At last, the parties do not make much argument on helpfulness. But it's clear Norton's testimony is just that. Expert testimony can be helpful or fit "if it concerns matters that are beyond the understanding of the average lay person." Frazier, 387 F.3d at 1262. "The touchstone of this inquiry is the concept of relevance." Prosper v. Martin, 989 F.3d 1242, 1249 (11th Cir. 2021). "Expert testimony which does not relate to any issue in the case is not relevant and, ergo, non-helpful." Daubert, 509 U.S. at 591 (citation omitted). Norton's opinions, especially on causation, are relevant to central issues in the case (i.e., whether the slip and fall caused Ballesteros' injuries). And a doctor's opinion on whether the fall could cause a herniated disk is a matter well outside the understanding of an average person. Ballesteros' prognosis and future treatment opinions are too. So Norton's opinions would help the jury.
At bottom, Walmart disagrees with Norton's conclusions. But probing that disagreement is left for cross examination—not a Daubert motion. Moore, 2021 WL 1572580, at *8 (noting "courts must remain chary not to improperly use the admissibility criteria to supplant a plaintiff's right to a jury trial: 'Vigorous cross-examination, presentation of contrary evidence, and careful instruction on the burden of proof are the traditional and appropriate means of attacking shaky but admissible evidence.'" (quoting Daubert, 509 U.S. at 596)). Because Norton can testify on medical causation, Ballesteros presented enough evidence to survive summary judgment on the issue.
C. Conclusion
It is unclear whether Ballesteros intends to raise a negligent mode of operation theory. If he tries to do so, it will fail. Sanchez v. ERMC of Am., LLC, No. 2:16-cv-851-FtM-99CM, 2017 WL 417129, at *3-4 (M.D. Fla. Jan. 31, 2017) (collecting cases). Relatedly, the Court rejects Walmart's unsupported argument that placing a single warning sign is dispositive on the question of its duty to warn.
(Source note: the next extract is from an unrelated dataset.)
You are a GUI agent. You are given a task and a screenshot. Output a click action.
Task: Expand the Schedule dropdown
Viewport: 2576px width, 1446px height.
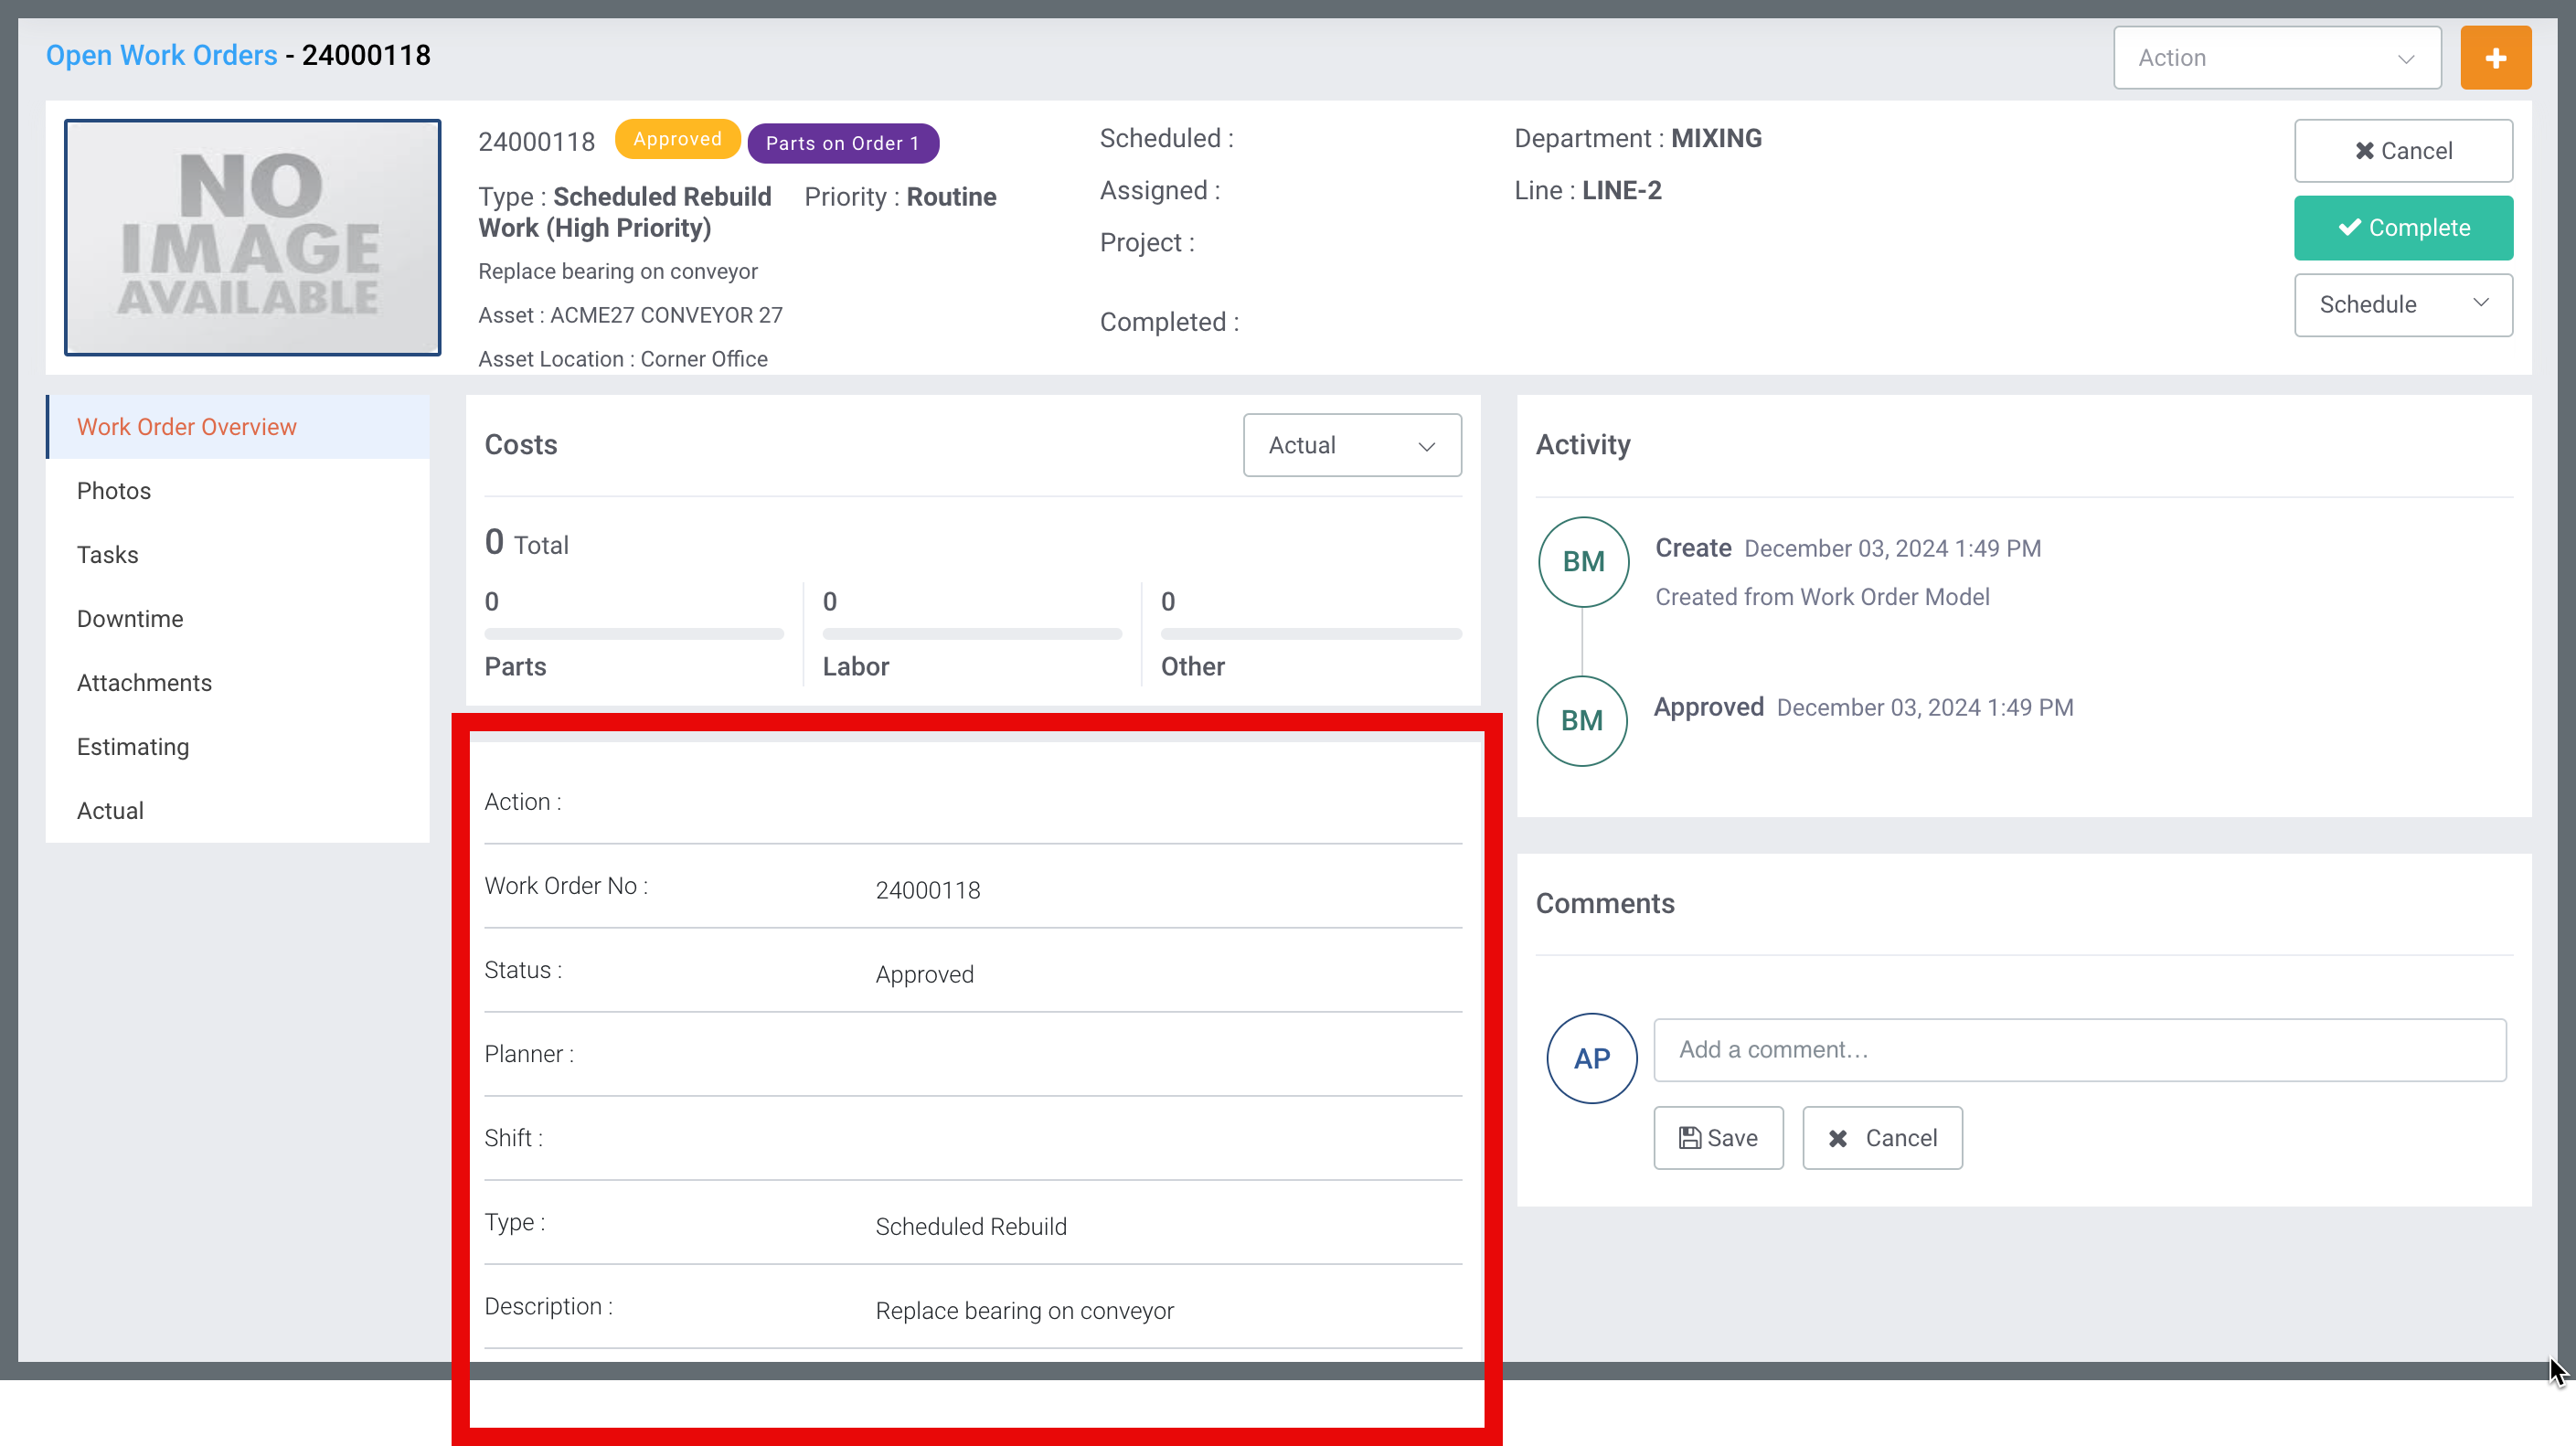pyautogui.click(x=2402, y=304)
Randall v. Target Corp., No. 13-61196-CIV, 2014 WL 222340, at *3 & n.2 (S.D. Fla. Jan. 21, 2014) (collecting cases).
In short, the Court denies Walmart's Motions for summary judgment and to exclude Norton's testimony. While there is another Daubert motion pending, it's resolution is unnecessary for summary judgment. So the Court will rule on that motion closer to trial.
Accordingly, it is now
ORDERED:
(1) Defendant's Motion to Strike/Exclude Treating Physician, Robert Norton's, Expert Testimony (Doc. 32) is DENIED.
(2) Defendant's Motion for Final Summary Judgment (Doc. 34) is DENIED.
DONE and ORDERED in Fort Myers, Florida on May 3, 2021.